La rencontre a été organisée par l'Association malienne pour la paix et le salut (AMPS) avec les concours des ambassades du Danemark et des Etats-Unis dans notre pays. Bamako avait abrité une première rencontre du genre en août dernier.
Dans une communication intitulée "la voie musulmane de la tolérance religieuse, essai d'application dans le dialogue interreligieux", le président de l'AMPS, l’imam El Hadji Mahamadou Diallo a indiqué qu'en tant que révélation divine, l'islam est une religion monothéiste qui enseigne la vérité spirituelle, l'amour, la fraternité, la justice sociale. Elle est ouverte à toutes les races, à tous les peuples sans distinction, aux hommes et aux femmes de tous les temps.
Abordant le thème de la rencontre, le leader religieux a indiqué que le Saint Coran a suffisamment mis en relief la spécificité du message universel de liberté, d'égalité, de fraternité, de charité et même de paix entre les hommes et les nations. Ceci exige à priori la soumission inconditionnelle de l'homme à Dieu et son total abandon à sa volonté.
"Pour développer de bonnes relations entre nos religions, nous devons nous appuyer sur nos propres réalités socio-économiques sans importer les modèles d'intolérance développés ailleurs", a-t-il prôné. Le dialogue interreligieux est donc le cadre approprié pour la connaissance réciproque des créatures de Dieu.
Nous devons combattre l'ignorance qui empêche le musulman d'imiter les actes du Prophète Mohamed (SAWA) qui s'est un jour levé pour respecter le passage du cortège funèbre d'un juif malgré la réticence des siens.

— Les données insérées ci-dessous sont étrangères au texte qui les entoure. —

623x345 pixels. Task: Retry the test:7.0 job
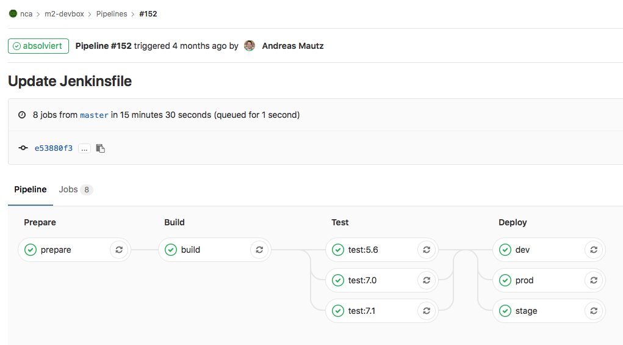coord(427,280)
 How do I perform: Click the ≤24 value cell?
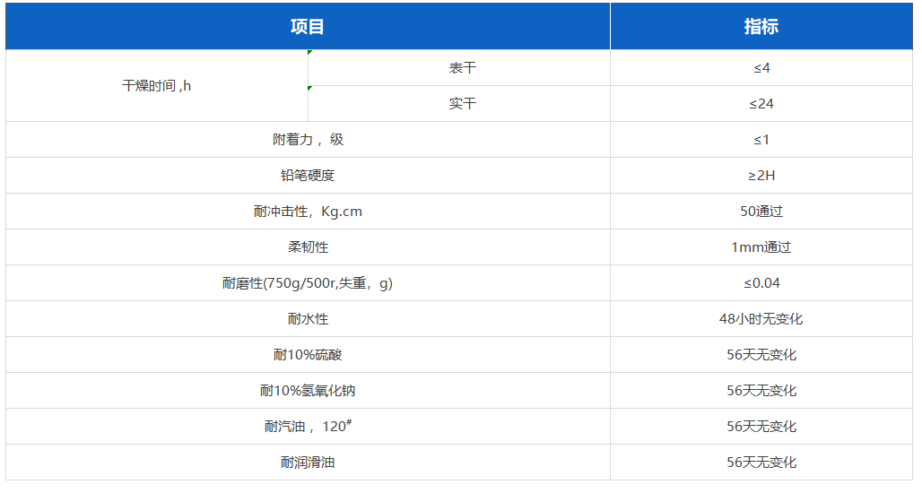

D'ailleurs, a poursuivi le président de l’AMPS, à l’occasion des dernières élections communales, le Haut conseil islamique a accepté de désigner un chrétien comme représentant de toutes les confessions religieuses du pays au niveau de la CENI. Cela montre qu'au Mali la collaboration et la coexistence des religions est une réalité bien que le pourcentage des chrétiens dans la population soit très faible.
Jean Marie Traoré de l'église catholique et Daniel Coulibaly de l'église protestante ont tous souligné la portée de ce point de vue en expliquant que sans paix, il n y'a pas de développement.
Pour le président de l’Assemblée nationale, Dioncounda Traoré, le dialogue interreligieux est nécessaire dans un monde qui se dit globalisé. « Les religions peuvent être un facteur décisif d'entente dans le cadre d'un dialogue fécond et permanent. Le Mali a réussi à faire l'économie de beaucoup de conflits grâce au dialogue interreligieux qui peut également être un facteur de sécurité », a-t-il relevé.
L'objectif majeur de dialogue islamo-chrétien est de contribuer à faire régner un climat de tolérance, de cohabitation pacifique en multipliant des espaces et occasions d'échanges entre les membres des deux religions monothéistes.